Morina’s slow-burning third feature, after Babai and Exil, is attuned to every held breath and hopeful, wary or wounded glance of its two leads, Astrit Kabashi and Flonja Kodheli, who deliver performances of exquisite understatement in a story of dwindling hope and mounting tension.
Shame and Money
A slow burner, beautifully played.
On the farm where Shaban (Kabashi) and Hatixhe (Kodheli) live with their extended family, matriarch Nana (a commanding Kumrije Hoxa) sits at the head of the dinner table and also holds the purse strings. She’s the peacekeeper and arbiter when two of her three sons argue or her granddaughters bicker. Whether or not Shaban is literally her middle son, he’s the centrist in temperament — a character trait that will reach its breaking point when he’s struggling to survive in the city.
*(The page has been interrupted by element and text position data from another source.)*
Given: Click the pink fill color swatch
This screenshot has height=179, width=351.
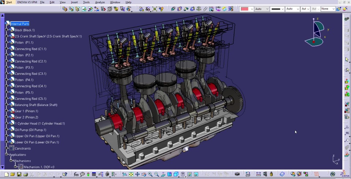Looking at the screenshot, I should (x=244, y=9).
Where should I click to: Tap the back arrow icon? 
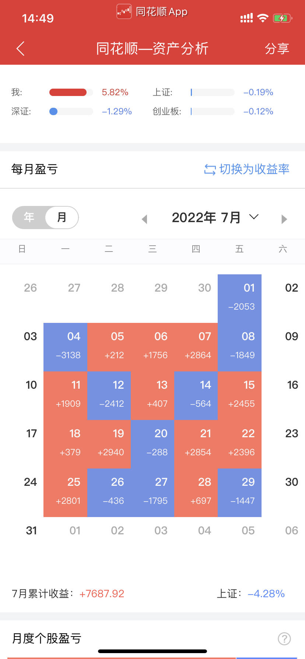(21, 49)
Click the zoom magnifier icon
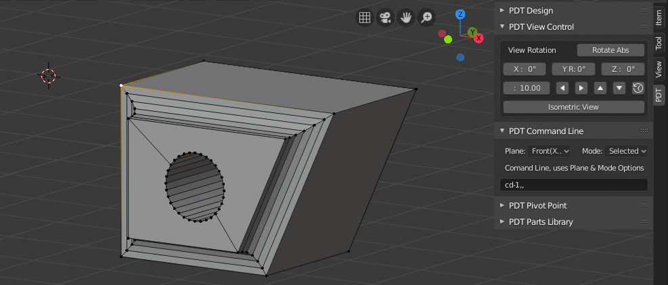 [427, 18]
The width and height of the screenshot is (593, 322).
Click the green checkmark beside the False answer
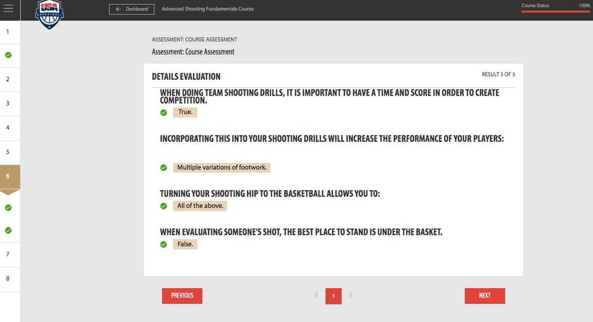[164, 244]
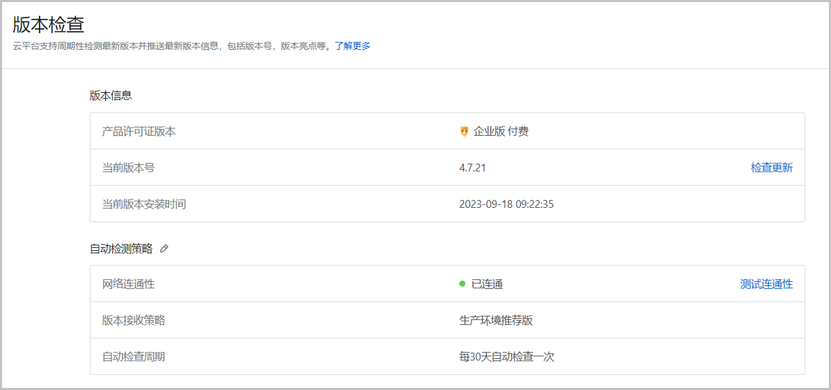Select the install time 2023-09-18 09:22:35

pos(506,204)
The family’s grown-up problem child, youngest brother Liridon (Tristan Halilaj), has an aversion to work and an unearned sense of entitlement. As the story opens, he’s in desperate need of a significant sum of money, and has asked his mother to come to his rescue. His brother Agim (Abdinaser Beka), a teacher and married father, has nothing but contempt for him, while brother Shaban and even Nana are willing, if guardedly, to give him another chance. Wasting no time, Liridon double-crosses them in dramatic fashion, sending Shaban and Hatixhe, along with Nana and their young daughters (Aria Shala, Riga Morina, Melika Gashi), to Pristina, where Hatixhe’s married sister lives.
Adelina (Fiona Gllavica) shares a huge white slab of a modernist house with her businessman husband, Alban (Alban Ukaj), and his parents. In stark contrast to Hatixhe’s unadorned sensibility, Adelina comes across as Western European, from her elegant clothing to her fertility treatments. Yet she’s also, in a sense, a tiptoeing interloper. She’s paid a pittance to help her mother-in-law (Teuta Ajdini) take care of her chronically ill, noncommunicative and barely cognizant husband (Selman Lokaj). For a member of the immediate family, it’s a strange setup. Adeline enlists Hatixhe’s help on the caregiving front, a turn of events that Nana observes with disapproval.
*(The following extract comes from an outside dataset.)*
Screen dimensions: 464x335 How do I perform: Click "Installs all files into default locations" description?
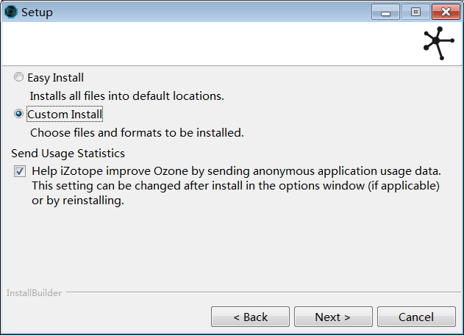point(126,96)
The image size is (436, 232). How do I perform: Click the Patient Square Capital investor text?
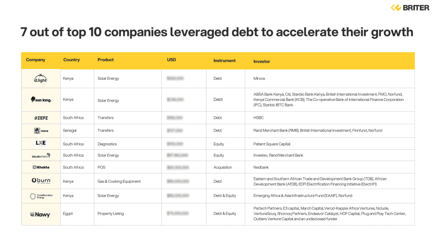[272, 144]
Going along to get along, Shaban is so averse to being impolite that he doesn’t ask how much they’ll be paid when Alban hires him and Hatixhe as part-time cleaners at his nightclub. But he does eventually inquire about other work opportunities. “Bring me your CV,” Alban tells the farmer, and later admonishes him for joining the day laborers who congregate on a city street seeking work for cash: “Our neighbor has seen you.” Shaban’s chief response to this and other affronts is silence. It’s his wife who provides a rebuttal, however indirect, when her sister presses the point about how shameful such work is. “Shame is a luxury,” she tells Adelina.
The strained awkwardness of Adelina and Alban’s gestures of generosity underscore the class disparity between the city dwellers and their relatives. A gift from Adelina to her sister (purchased after receiving permission from her husband) has an uneasy, transactional vibe for Hatixhe. With its family friction and its outsiders’ view of a fast-growing city in a young, postwar country, Shame and Money casts a piercing, sorrowful gaze at the ground-level effects of globalization.
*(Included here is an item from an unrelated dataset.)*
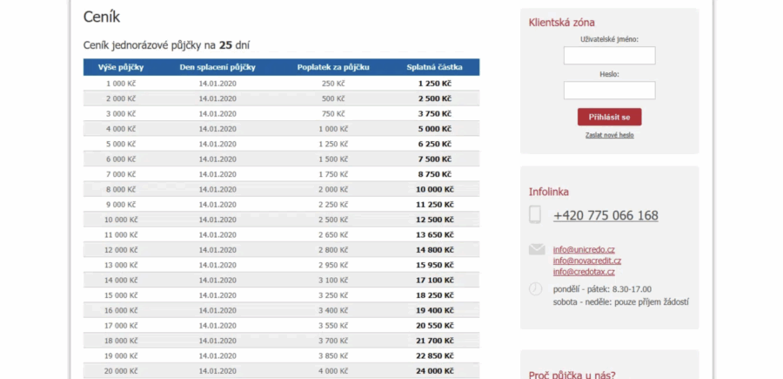Click the Výše půjčky column header
The width and height of the screenshot is (783, 379).
[x=121, y=67]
The clashes at the core of the superb screenplay, by the helmer and Doruntina Basha, receive trenchant reinforcement in the score. In addition to occasional bursts of folk songs, there are outstanding new compositions by Mario Batkovic that move from a quick, nerve-jangling pulse to a full surge of mournful chords in a late sequence. In that section, set in the streets of Pristina, Morina and DP Janis Mazuch break away from the straightforward intimacy that characterizes much of the film: The camera whirls around a wedding celebration, not far from the statue of Bill Clinton that dominates the area.
As parents determined to maintain a strong front while grappling with mounting pressures, Kabashi and Kodheli are extraordinary. The partnership between Shaban and Hatixhe is fully evident in the way they talk in bed, or when, side by side, they walk past city dwellers at their leisure on restaurant patios to ask for cleaning jobs. Together and separately, they navigate the shocking material requirements of their new home, trying to understand the difference between rent and a security deposit, or the reason for a bank service charge. She grounds him, but the worry on her face intensifies as she feels him slipping into dangerous territory, overcome by a sense of failure as he searches for an honest day’s work. “Things are circling in my head,” Shaban tells his wife. On his farm, he knew that he was where he belonged. In the city, by contrast, he comes to learn his place.